Comparing quantum computers to current computers is like comparing apples to oranges. They are composed of quantum bits, or qubits, which have substantially greater information storage capacity than the bits used in modern computers. Quantum computers are able to perform calculations that are not yet achievable with classical computers because of their special powers.
Researchers at Ames Lab are attempting to use quantum computing to their advantage in order to speed up and simplify the study of materials. Rare earth elements are a main area of research at Ames Lab. Smart phones, computer hard drives, light-emitting diodes (LEDs), electronic displays, and permanent magnets for alternative energy technology, such wind turbines, all make use of these materials.
Because rare earth materials are expensive and have a small geographic distribution, relying on them is difficult. Researchers at Ames Lab are looking for substitutes for rare earths that are less expensive and more readily available. Researchers must have a deeper comprehension of rare earths and how they behave in diverse materials and applications in order to complete this goal. The use of quantum computers in this research has the potential to increase productivity and accelerate scientific progress.
Because of their intricate electronic structures, rare earth elements are currently difficult to replicate effectively on a computer, according to Yongxin Yao, a scientist at Ames Lab.

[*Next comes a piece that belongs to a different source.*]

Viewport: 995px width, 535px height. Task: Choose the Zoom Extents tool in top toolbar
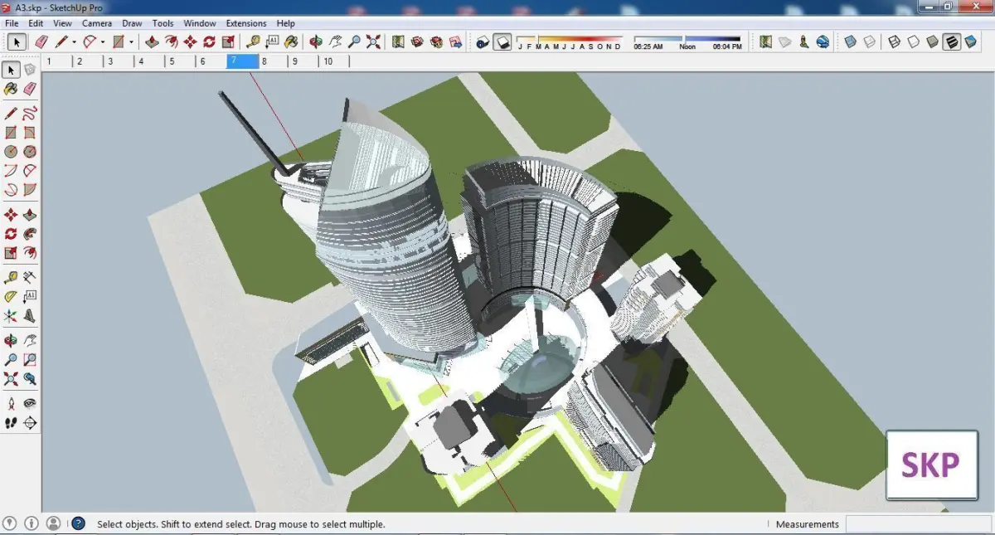[x=373, y=41]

His team’s method is founded on impurity models, which explain magnetic impurities in materials. These models also account for the interaction of the impurity with the rest of the material, which aids in capturing the electrical properties. To model the bulk materials, they also use quantum embedding techniques.

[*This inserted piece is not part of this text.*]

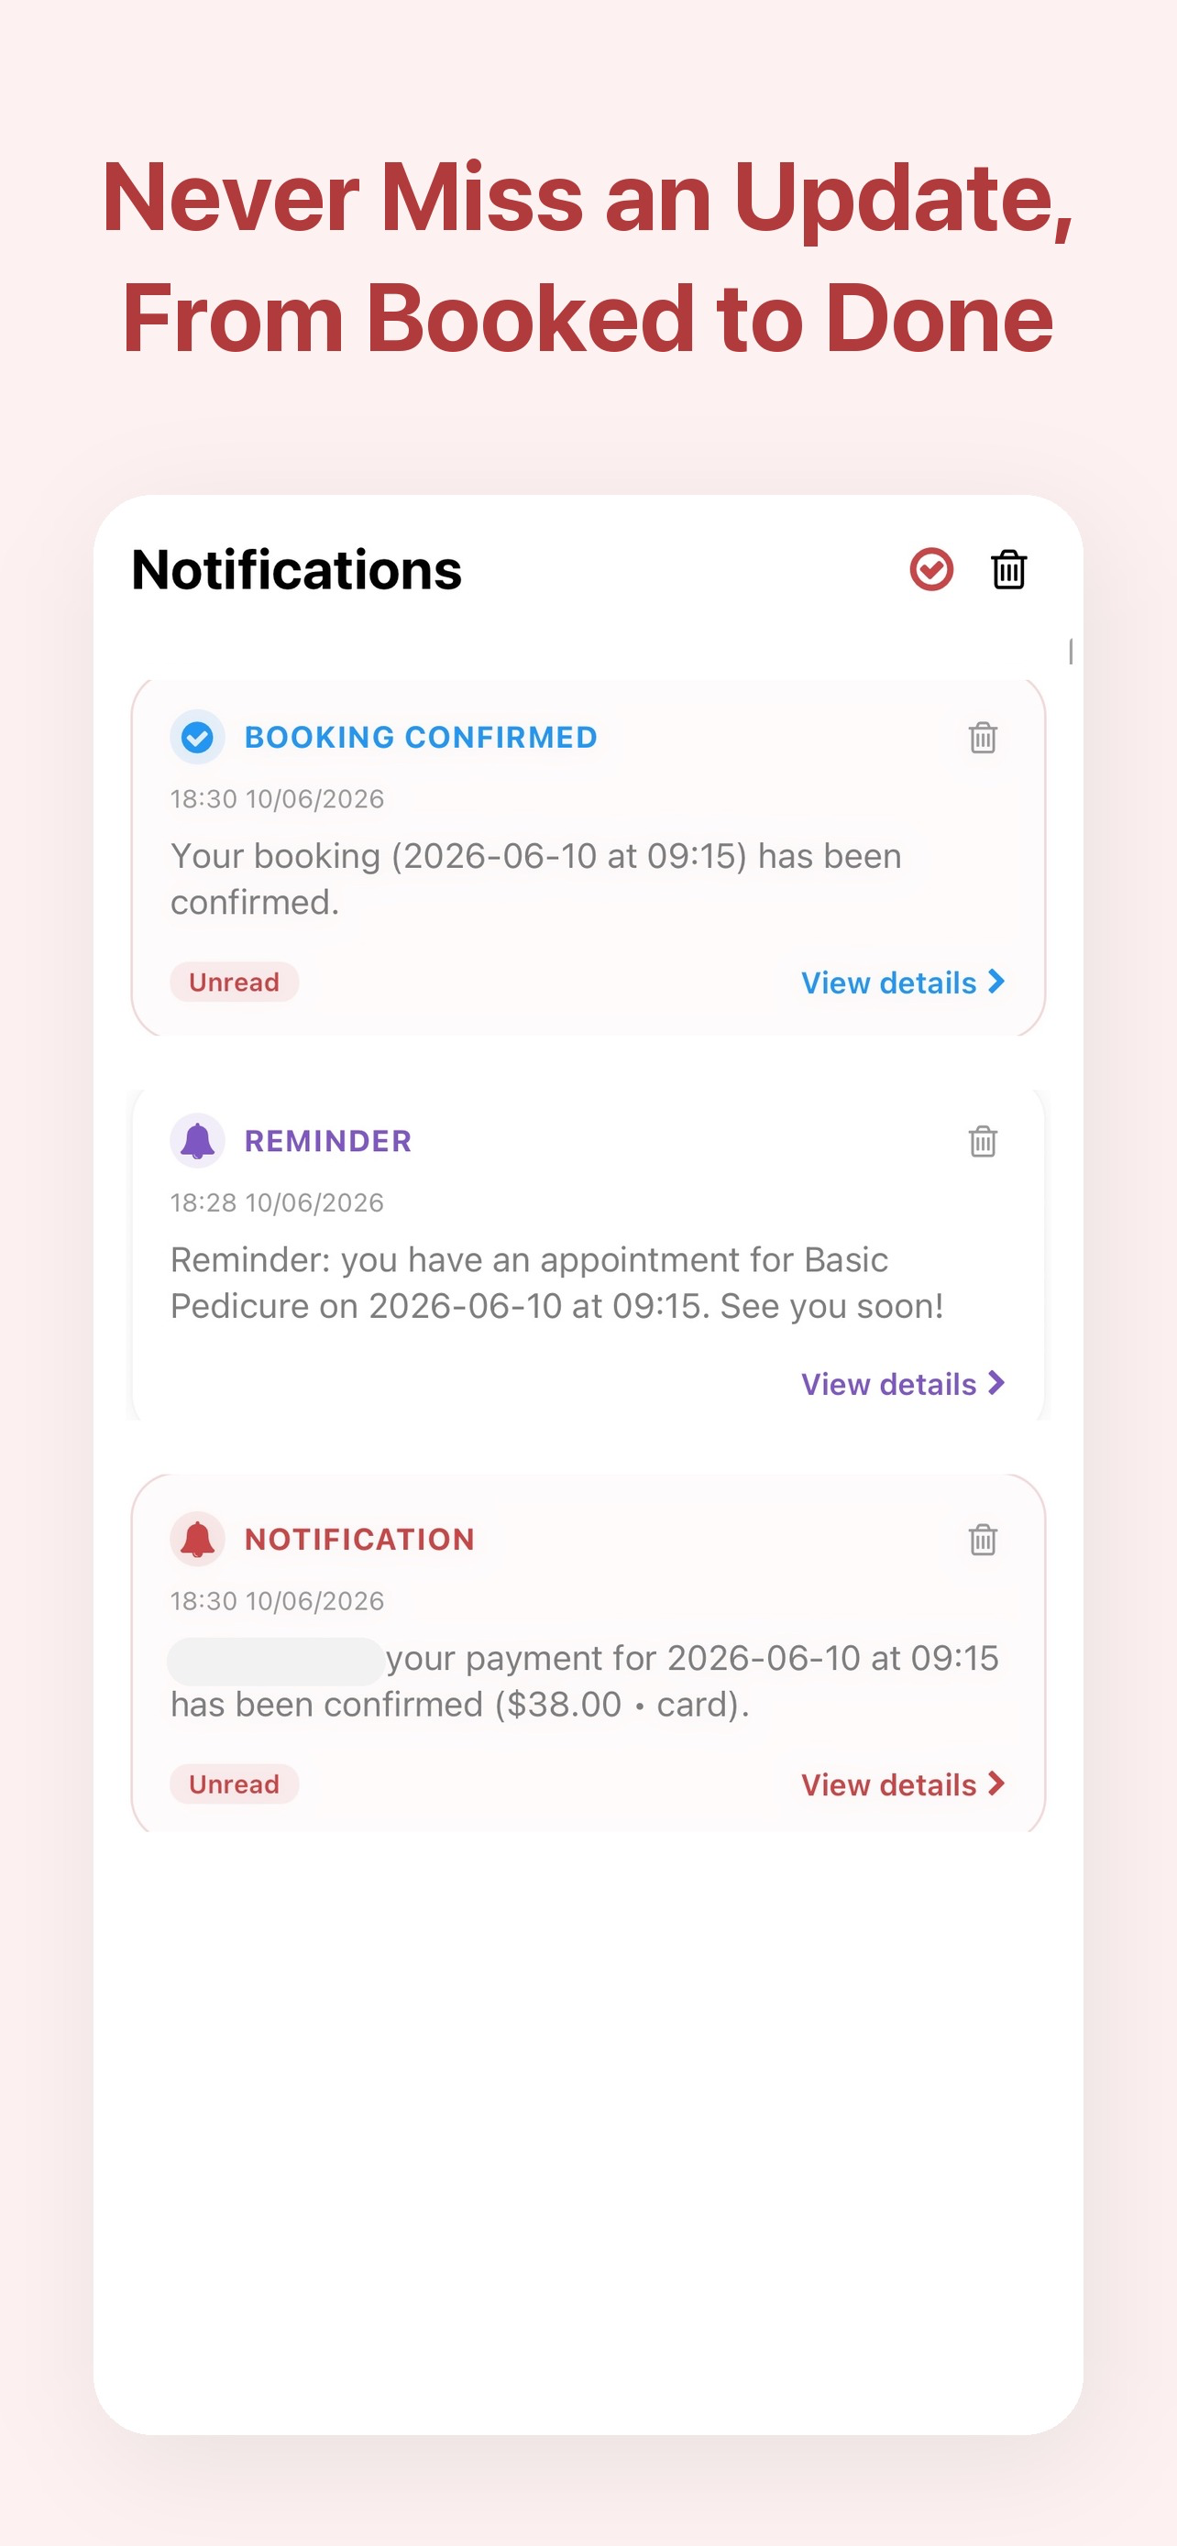Viewport: 1177px width, 2546px height.
Task: Expand payment Notification via red chevron arrow
Action: (x=996, y=1783)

Quantum embedding here refers to a two-dimensional rendering of the substance. To enable these simulations, the researchers applied a methodical approach to simplification of the bulk material representation. While retaining accuracy, quantum embedding uses less computational power.

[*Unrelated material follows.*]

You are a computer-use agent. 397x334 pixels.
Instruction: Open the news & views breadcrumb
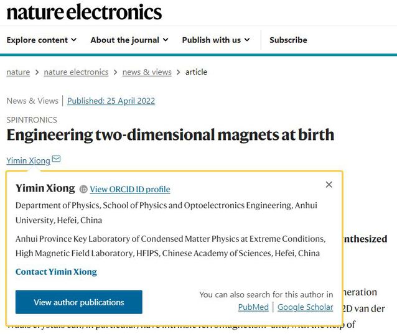click(x=147, y=72)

“In order to reduce the error in our calculations, we need compact quantum circuits,” Yao explained. “A variety of paths, specifically quantum circuits composed of a set of hardware operations, can move the system from an initial point to the final point you want to reach. Because of the error associated with each operation, you want the shortest path.”
The technique employed by Yao’s team is intended to automatically find the shortest routes to the desired state. According to him, this effort is a crucial first step in the direction of being able to model entire systems of genuine materials. When this technology is fully developed, it will be able to more effectively aid material scientists in the discovery and design of new materials for particular applications.
“We have developed some adaptive way to construct compact quantum circuits for either static or dynamic simulations. This work is a first comprehensive application of the adaptive method for impurity models derived from real materials,” said Yao. “So that’s an important step toward real materials simulations on quantum computers.”
This research is further discussed in the paper, “Comparative study of adaptive variational quantum eigensolvers for multi-orbital impurity models.” The paper is published in the journal Communications Physics.